The Jones interview is undoubtedly an attempt to attract attention for Kelly’s new show, which has struggled in the ratings against 60 Minutes in its first two episodes. But with that choice, the network is putting its desire for ratings and the creation of “buzz” for Kelly’s show ahead of the ethical consideration of “minimizing harm” in reporting.
That concept is a key component of the Society of Professional Journalists Code of Ethics. An ethical journalist, the code says, should:
- Balance the public’s need for information against potential harm or discomfort. Pursuit of the news is not a license for arrogance or undue intrusiveness.

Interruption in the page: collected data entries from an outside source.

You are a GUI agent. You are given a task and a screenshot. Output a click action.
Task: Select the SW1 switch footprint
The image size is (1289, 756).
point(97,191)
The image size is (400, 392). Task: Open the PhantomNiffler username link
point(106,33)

- Show compassion for those who may be affected by news coverage. Use heightened sensitivity when dealing with juveniles, victims of sex crimes, and sources or subjects who are inexperienced or unable to give consent.
- Avoid pandering to lurid curiosity, even if others do.

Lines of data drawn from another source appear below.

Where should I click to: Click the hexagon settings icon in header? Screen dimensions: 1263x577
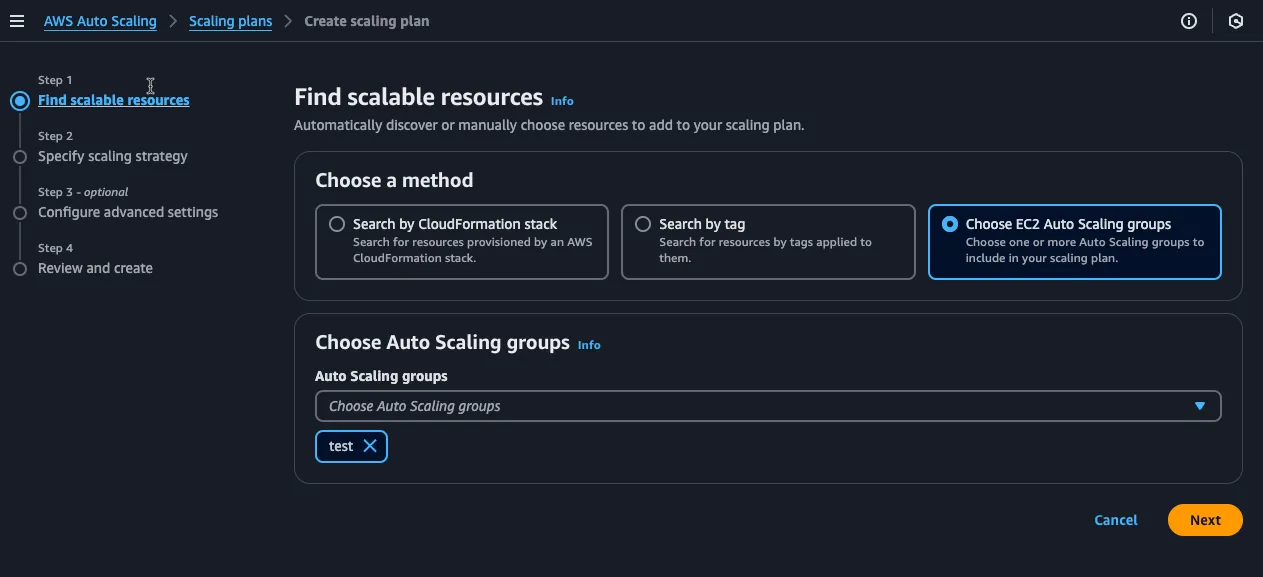tap(1236, 21)
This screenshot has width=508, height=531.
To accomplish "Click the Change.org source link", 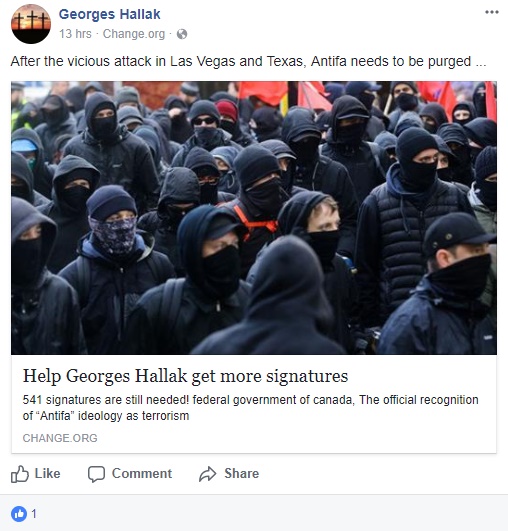I will tap(134, 34).
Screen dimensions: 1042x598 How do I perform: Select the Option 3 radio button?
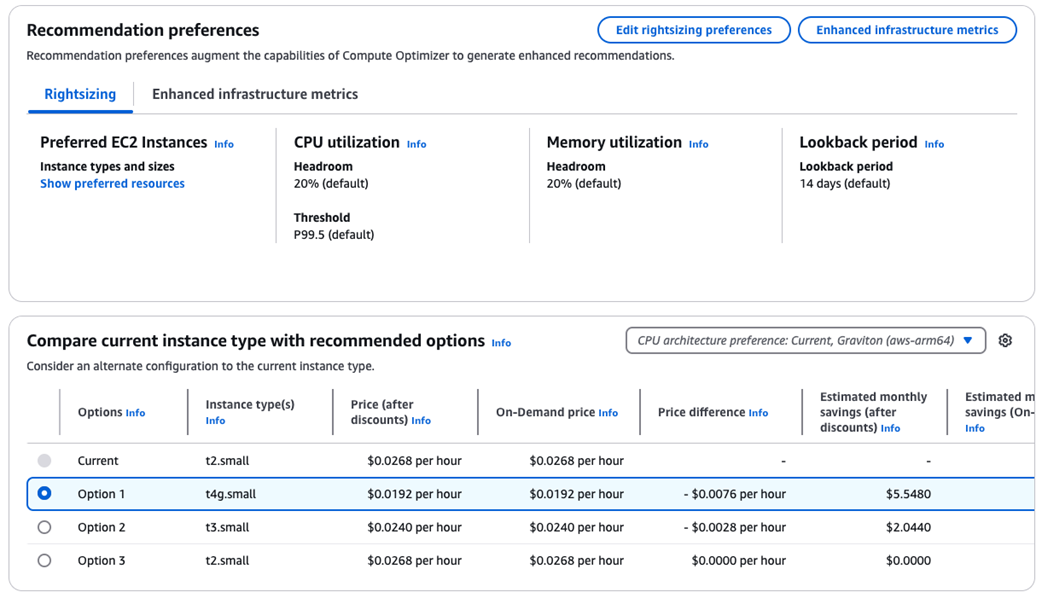pos(44,561)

- Consider the long-term implications of the extended reach and permanence of publication.
The claim that Sandy Hook was a “hoax” fits the journalistic definition of “harm” because it’s cruel and sickening to many people – especially the Sandy Hook parents and Newtown community. Nicole Hockley, the mother of one of the young victims, calls the hoax theory “beyond reprehensible.” She and others want NBC to cancel the interview so as not to give Jones legitimacy and a platform for voicing his beliefs.
At least one company, JP Morgan Chase, is listening. It has asked NBC to pull its ads from the show that night. And Kelly was dis-invited from her hosting duties at the Sandy Hook Promise charity’s gala.
For her part, however, Kelly has defended airing the Alex Jones segment, tweeting a statement in which she says while she agrees the Sandy Hook conspiracy theory is “revolting,” the public needs to hear from Jones, since President Trump has praised him and appeared on his show in the past.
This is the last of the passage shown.